Localization of C-protein isoforms in chicken skeletal muscle: ultrastructural detection using monoclonal antibodies.

Abstract

Monoclonal antibodies (McAb) specific for the fast (MF-1) and slow (ALD-66) isoforms of C-protein from chicken skeletal muscle were produced and characterized. Using these antibodies it was possible to demonstrate that skeletal muscles of varying fiber type express different isoforms of this protein and that in the posterior latissimus dorsi muscle both isoforms are coexpressed in the same myofiber. Since both isoforms were present in all sarcomeres, it was feasible to test whether the 2 isoforms codistributed in the same 42-nm repeat within the A-band, thereby establishing a minimum number of C-proteins per repeat in the thick filaments. The ultrastructural localization of C-protein in myofibers from 3 muscle types of the chicken using these same McAb was described.

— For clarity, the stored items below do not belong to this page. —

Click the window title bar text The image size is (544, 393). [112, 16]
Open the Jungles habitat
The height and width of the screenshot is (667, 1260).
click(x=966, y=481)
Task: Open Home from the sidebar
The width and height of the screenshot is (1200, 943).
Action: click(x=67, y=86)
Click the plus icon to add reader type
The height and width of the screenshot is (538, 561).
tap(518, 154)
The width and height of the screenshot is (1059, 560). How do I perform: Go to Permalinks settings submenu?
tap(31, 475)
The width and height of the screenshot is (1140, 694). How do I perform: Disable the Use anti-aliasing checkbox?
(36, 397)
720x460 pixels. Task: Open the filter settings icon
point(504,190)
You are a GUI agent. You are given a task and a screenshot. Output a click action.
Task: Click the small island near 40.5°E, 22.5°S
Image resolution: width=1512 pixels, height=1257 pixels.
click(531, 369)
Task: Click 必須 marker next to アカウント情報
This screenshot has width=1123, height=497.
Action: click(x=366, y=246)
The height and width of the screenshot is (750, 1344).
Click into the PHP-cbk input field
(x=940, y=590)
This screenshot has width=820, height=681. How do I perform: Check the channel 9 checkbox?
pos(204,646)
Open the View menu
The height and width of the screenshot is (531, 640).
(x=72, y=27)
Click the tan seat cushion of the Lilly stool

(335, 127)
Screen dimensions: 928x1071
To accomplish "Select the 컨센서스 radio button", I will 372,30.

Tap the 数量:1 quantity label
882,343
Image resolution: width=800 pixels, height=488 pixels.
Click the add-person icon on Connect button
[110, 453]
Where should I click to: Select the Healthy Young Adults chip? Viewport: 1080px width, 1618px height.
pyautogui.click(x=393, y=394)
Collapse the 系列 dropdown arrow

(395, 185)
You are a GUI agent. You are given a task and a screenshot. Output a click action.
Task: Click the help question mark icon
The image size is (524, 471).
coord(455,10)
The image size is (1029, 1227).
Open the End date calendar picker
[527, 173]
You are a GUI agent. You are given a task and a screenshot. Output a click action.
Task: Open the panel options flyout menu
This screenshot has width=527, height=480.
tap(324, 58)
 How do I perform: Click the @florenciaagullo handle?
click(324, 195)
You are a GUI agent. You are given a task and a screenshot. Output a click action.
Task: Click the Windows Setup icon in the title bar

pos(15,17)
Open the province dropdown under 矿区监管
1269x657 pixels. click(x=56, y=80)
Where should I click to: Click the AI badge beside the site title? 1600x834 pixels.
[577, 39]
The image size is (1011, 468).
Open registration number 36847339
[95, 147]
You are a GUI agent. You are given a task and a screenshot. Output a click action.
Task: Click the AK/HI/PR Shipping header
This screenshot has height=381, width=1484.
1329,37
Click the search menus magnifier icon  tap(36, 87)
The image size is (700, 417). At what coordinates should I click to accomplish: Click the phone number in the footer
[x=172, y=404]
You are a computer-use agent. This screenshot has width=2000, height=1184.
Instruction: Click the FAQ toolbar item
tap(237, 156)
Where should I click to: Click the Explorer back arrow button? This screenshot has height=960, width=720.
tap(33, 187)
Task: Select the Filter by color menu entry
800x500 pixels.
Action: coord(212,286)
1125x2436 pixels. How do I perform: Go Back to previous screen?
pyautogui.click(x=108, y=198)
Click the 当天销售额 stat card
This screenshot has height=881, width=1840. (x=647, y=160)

Although C-protein was present in a 43-nm repeat along the filaments in all 3 muscles, there were marked differences in the absolute number and position occupied by the different isoforms. Since McAb MF-1 and ALD-66 decorated the same 43-nm repeats in the A-bands of the posterior latissimus dorsal muscle, evidently at least 2 C-proteins can colocalize at binding sites 43 nm apart along thick filaments of this muscle.